How the HTTP Agent Item Works
An HTTP agent item is executed by the Zabbix server or a Zabbix proxy. For each execution, Zabbix performs exactly one HTTP request based on the configured parameters and stores a result derived from the response.
Zabbix does not decide whether a response is “good” or “bad”. It records facts: headers and body content. Interpretation is left entirely to preprocessing and triggers. This design makes the HTTP agent item flexible enough to support both simple availability checks and advanced API monitoring.

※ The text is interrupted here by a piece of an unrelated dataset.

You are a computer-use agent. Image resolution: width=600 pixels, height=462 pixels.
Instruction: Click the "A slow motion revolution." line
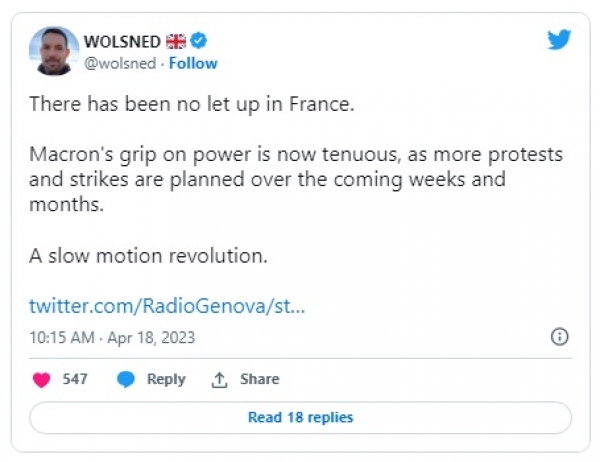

Internally, Zabbix uses libcurl to perform HTTP and HTTPS requests. This is an important implementation detail. Redirect handling, TLS negotiation, proxy behavior, timeout semantics, and error reporting all follow curl behavior. If a request can be reproduced successfully using the curl command line, it can almost always be made to work in Zabbix with the same parameters.
Efficiency: Persistent and Asynchronous Connections
Since Zabbix 7.0, the HTTP agent supports Persistent Connections. Instead of opening and closing a new TCP connection for every check, Zabbix can keep the connection open. This significantly reduces CPU overhead and network latency, especially when polling high frequency API endpoints.
Also since Zabbix 7.0 HTTP pollers are asynchronous, execution order and timing are not as simple as “one poller, one request”.
An HTTP poller can initiate hundreds of requests, (1000 per poller to be precise) wait for responses, and process completed transactions while other requests are still in flight. This makes HTTP monitoring efficient, but it also means that slow endpoints do not block fast ones, as long as poller capacity is not exhausted.
However, timeouts still matter. A large number of slow or failing endpoints with long timeouts can consume concurrency slots and reduce effective throughput. This is another reason why conservative timeout values and reasonable polling intervals are critical in large environments.
Understanding that HTTP agent items are asynchronous helps explain why increasing poller counts rarely fixes poorly behaving endpoints.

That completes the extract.